Managing Editor & Head of Editorial Operations

FinTank, the Chicago-based fintech incubator, extended its recent run of successful financial conferences, this time teaming with Morningstar to take a look at the changing landscape of wealth management at WealthTech 2018. Topics covered included robo-advising and AI, but the meat of the material focused on the area of cryptocurrencies, with separate panels on crypto exchanges and ICOs. As is so often the case with panel discussions on these types of topics, there were tempting tidbits of information and some interesting observations but a lack of clarity and cohesion in the final analysis. You simply can’t do a complex and rapidly evolving technology justice with four panelists weighing in for 30 short minutes.

The first crypto panel was “Exchange Perspectives on Crypto Investing,” which was moderated by Julie Armstrong from CME Group and featured Catherine Clay of Cboe Global Markets, Derek Urben from Coinigy and Bcause’s Sean Ristau. In short, Cook brought the clarity, Ristau the enthusiasm, and Urben the outsider’s point of view in a rapid, 30-minute session.

Cook broke the crypto world down into three buckets: what is happening right now, which new exchanges, platforms and products are innovating in unique ways, and what is out there in left field that spurs curiosity and wonder. In the first bucket, there are very real issues with data, custody, cross margining and the like, but these will be solved if only because so many serious players are attacking the issues. In the second bucket, tokenized and decentralized exchanges such as t0 offer new, genre-busting models that might disrupt what we think we know about exchanges. The third bucket contains things like the debate between Ethereum and EOS and an examination of the economics, incentives and trade-offs that will drive the development and success of crypto protocols. In all, this approach is a constructive way to keep crypto fever in focus.

Ristau was the most enthusiastic of the panelists and he covered a wide range of topics in his comments. He noted that his wife often says that all he talks about is cryptocurrencies and after admitting that he checked bitcoin prices on Christmas day for what is arguably the first-ever 24/7/365 market, Armstrong chimed in that the audience and panel were getting an idea about what his wife was talking about. On a more serious note, Ristau discussed how there is an abundance of technology for the individual crypto trader but enterprise tools are sorely lacking. That too will be solved; it’s only a matter of when.

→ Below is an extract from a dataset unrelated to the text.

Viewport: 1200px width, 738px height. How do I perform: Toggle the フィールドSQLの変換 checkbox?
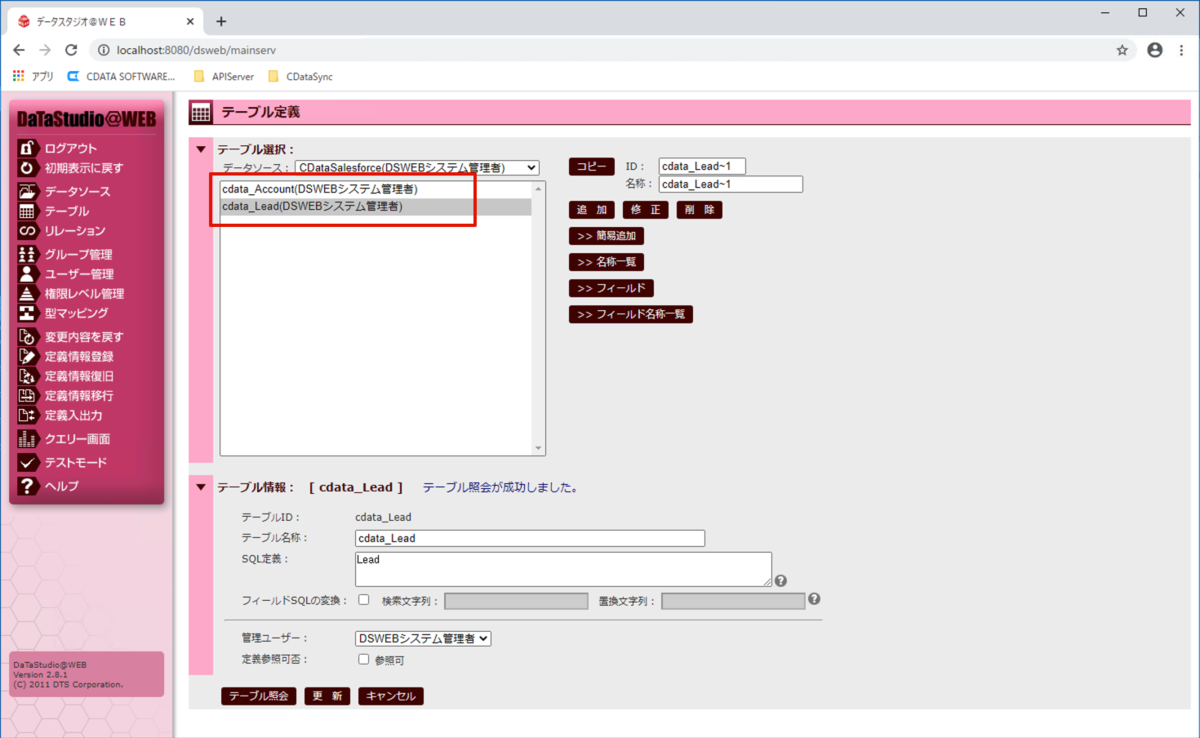(364, 600)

Urben provided something of an outsider’s perspective as he described a market where trading is largely driven by good, old-fashioned technical analysis, the usual path and access to capital has been disrupted by the emergence of ICOs and other token offerings, and traditional valuation models based upon revenue and EBITDA are supplanted by the number of openings posted on job boards or the amount of developer activity on Reddit. It is a brave new world.

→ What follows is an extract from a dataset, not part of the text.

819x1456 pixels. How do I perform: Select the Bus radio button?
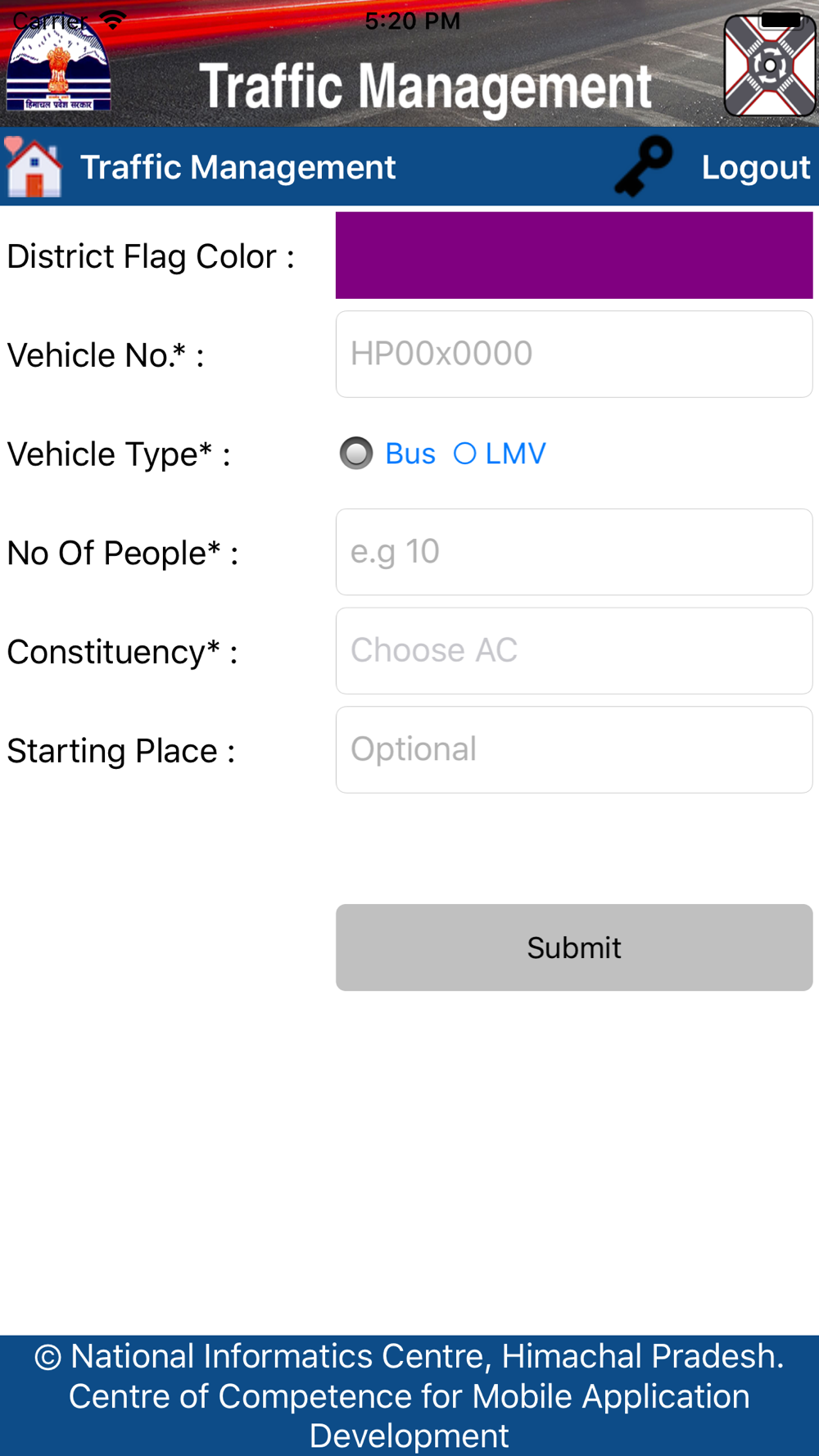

The “How to analyze and ICO” panel was led by Brian Jenkins of Business Block and featured Phil Fornaro of Fornaro Law, Tayfun Icten from Morningstar, Brent Traidman of Bread, and Athena Bitcoin’s David Valentine. Interesting comments included:

  • Valentine touched on the oft-repeated mantra that success for a cryptocurrency is predicated on a strong and hopefully previously successful team and that both a strong white paper and a good website are critical to get things rolling.
  • Fornaro talked about how much the conversation has changed just recently as the SEC has become more involved and how they, as lawyers, are usually on the opposite (and presumably in his mind correct) side of the crypto marketers. In some ways, there is a move away from ICOs to more traditional forms of financing such as convertible notes or JOBS Act / Reg D / Reg CF / and Reg A raises.
  • Icten discussed the notion of the orthogonal, or uncorrelated, risk that cryptocurrencies present and how the well-worn questions, “What problems is this solving?” and “Will I, the investor, be left holding the bag so that an early investor can cash out?” apply to crypto as they do elsewhere.
  • Traidman predicted that technology will make token purchases easier (it’s currently too hard) and the reality that the three biggest factors to success are 1) it’s the team, 2) it’s the team and 3) it’s the team.

In the end, FinTank’s WealthTech conference highlighted just how much is going on in technology and exactly how little of it has become clear. While the public may be growing weary of AI, robo-advising, and cryptoassets, the truth is that these areas are still barely out of their infancy.